PennCloud: Distributed Cloud Platform
This repository contains implementation of a distributed software system. The goal is to design a small clone of Google Apps that primary consists of just two key apps: webmail and storage (similar to Gmail and Google Drive) and leaves out other fancy optics. The key components includes a web frontend and a key-value store backend. This work was done in collaboration with Thomas Donnelly, Katrina Ashton, and Jacob Glenn.
Design
A basic session consists of a client connecting to our load balancer and getting redirected to a running frontend server. The user logs into the frontend server and the frontend server connects to the master node to receive a backend server that the user will connect to for the rest of their session, or until the backend node shuts down. From here, a client can request storage, email, and user services from its assigned backend node.
Each backend node stores part of the larger bigtable, split into a few tablets. Each of these tablets has an assigned primary node. If the front-end sends GET request it will retrieve the value from the node it is connected to. If it send a PUT, CPUT or DELETE this must be done by the primary and then forwarded to all of the replicas. So if the front-end is connected to a replica then the replica forwards the request to the primary.
For fault tolerance, there is a master node which keeps track of which backend servers are alive and which tablets they are the primary for. So when a node crashes the tablets it was primary for can be re-assigned.
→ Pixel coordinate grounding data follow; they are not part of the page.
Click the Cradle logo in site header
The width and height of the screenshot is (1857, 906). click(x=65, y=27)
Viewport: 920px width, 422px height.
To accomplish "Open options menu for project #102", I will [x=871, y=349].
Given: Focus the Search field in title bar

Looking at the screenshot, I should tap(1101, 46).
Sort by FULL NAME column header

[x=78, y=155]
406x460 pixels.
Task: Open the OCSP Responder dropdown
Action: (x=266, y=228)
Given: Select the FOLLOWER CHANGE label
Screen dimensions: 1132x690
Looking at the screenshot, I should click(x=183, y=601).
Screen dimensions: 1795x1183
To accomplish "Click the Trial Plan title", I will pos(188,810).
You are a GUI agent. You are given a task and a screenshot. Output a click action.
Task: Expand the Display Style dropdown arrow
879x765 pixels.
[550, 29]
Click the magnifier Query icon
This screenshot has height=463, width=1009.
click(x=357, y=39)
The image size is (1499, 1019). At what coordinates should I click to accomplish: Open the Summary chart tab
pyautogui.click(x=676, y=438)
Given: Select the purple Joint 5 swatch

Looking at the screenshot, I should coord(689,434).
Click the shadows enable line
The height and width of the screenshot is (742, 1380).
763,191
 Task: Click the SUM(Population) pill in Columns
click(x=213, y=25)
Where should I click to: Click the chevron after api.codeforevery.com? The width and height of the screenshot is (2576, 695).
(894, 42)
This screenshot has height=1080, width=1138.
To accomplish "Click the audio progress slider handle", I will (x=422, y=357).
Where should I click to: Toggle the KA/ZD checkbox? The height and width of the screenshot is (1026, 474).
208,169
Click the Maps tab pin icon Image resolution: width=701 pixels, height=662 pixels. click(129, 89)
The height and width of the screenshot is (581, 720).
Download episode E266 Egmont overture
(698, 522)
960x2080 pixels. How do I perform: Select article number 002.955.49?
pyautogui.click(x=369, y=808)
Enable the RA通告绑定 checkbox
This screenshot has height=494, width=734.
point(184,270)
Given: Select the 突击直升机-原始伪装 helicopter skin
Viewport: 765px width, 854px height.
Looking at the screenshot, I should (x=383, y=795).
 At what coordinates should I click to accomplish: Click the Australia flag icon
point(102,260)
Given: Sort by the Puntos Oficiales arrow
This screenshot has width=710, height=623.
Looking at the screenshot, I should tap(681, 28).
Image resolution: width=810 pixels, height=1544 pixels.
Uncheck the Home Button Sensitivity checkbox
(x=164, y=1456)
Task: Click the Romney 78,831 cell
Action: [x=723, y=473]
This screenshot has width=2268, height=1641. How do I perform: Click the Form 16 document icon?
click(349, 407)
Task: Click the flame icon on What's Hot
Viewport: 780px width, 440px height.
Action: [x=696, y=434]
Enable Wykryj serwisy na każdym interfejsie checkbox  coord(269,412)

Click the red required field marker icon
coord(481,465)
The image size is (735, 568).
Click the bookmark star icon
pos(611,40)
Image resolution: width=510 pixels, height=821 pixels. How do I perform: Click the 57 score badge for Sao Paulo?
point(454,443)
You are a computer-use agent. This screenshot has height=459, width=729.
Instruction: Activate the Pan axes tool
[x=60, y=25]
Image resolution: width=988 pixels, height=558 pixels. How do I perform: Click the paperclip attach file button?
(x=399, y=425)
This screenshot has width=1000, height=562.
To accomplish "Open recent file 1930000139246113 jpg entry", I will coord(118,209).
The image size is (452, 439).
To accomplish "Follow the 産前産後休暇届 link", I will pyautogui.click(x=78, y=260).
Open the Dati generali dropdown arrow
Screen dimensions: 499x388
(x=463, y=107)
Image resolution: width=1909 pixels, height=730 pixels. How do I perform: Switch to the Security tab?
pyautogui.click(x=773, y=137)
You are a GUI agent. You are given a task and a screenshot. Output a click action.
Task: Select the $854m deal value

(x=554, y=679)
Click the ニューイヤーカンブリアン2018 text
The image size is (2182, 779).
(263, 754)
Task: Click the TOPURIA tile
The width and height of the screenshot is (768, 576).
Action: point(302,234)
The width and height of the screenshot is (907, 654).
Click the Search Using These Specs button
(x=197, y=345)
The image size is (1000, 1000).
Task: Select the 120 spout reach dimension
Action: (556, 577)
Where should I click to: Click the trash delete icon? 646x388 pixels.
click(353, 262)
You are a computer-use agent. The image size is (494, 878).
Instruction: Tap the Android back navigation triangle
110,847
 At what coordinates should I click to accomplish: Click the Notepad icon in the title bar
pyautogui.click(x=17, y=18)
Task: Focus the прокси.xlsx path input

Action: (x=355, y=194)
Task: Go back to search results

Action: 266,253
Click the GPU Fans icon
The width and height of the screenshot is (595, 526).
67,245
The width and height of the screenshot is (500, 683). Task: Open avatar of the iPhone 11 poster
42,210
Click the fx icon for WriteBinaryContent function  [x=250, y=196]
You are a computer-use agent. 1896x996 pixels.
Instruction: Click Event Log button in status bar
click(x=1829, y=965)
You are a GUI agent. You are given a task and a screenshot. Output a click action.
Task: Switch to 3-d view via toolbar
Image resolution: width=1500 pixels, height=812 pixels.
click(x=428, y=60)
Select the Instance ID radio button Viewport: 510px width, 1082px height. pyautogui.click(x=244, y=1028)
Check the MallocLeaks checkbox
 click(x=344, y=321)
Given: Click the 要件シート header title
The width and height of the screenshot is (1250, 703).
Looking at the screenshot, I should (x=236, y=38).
The front-end can also contact the master to be assigned to a new backend node if it detects that its current assigned node has crashed.
Features Implemented
Frontend
Overview
Front end servers are multi-threaded http servers that 1) recieve user requests 2) query necessary data from the backend servers 3) send responses back to users, all in order to function as webmail and storage services to users. \textbf{User Accounts} allow the services to be used by different users. The webmail service and storage service use simple HTML elements as described in the handout. How they use the KV store is described in detail in the following sections. Load balancing and duplication of front end servers was implemented with simple aliveness checks and round-robin strategy.
Multithreaded HTTP Server
The server has a similar structure to our ECHO server in HW2 MS1. The listening thread initializes and listens on a socket at a port set by the -p flag. When it receives a connection, it spawns a new thread to handle the request. As a result, the life cycle of a request to our front end always looks the same. 1) A request object is created to represent the HTTP request sent over the socket via parsing. 2) A response object is created. 3) a handler is invoked to populate the response object, based on the path of the http request. 4) The resultant response object is then converted to an appropriate HTTP response and sent over the socket to the user.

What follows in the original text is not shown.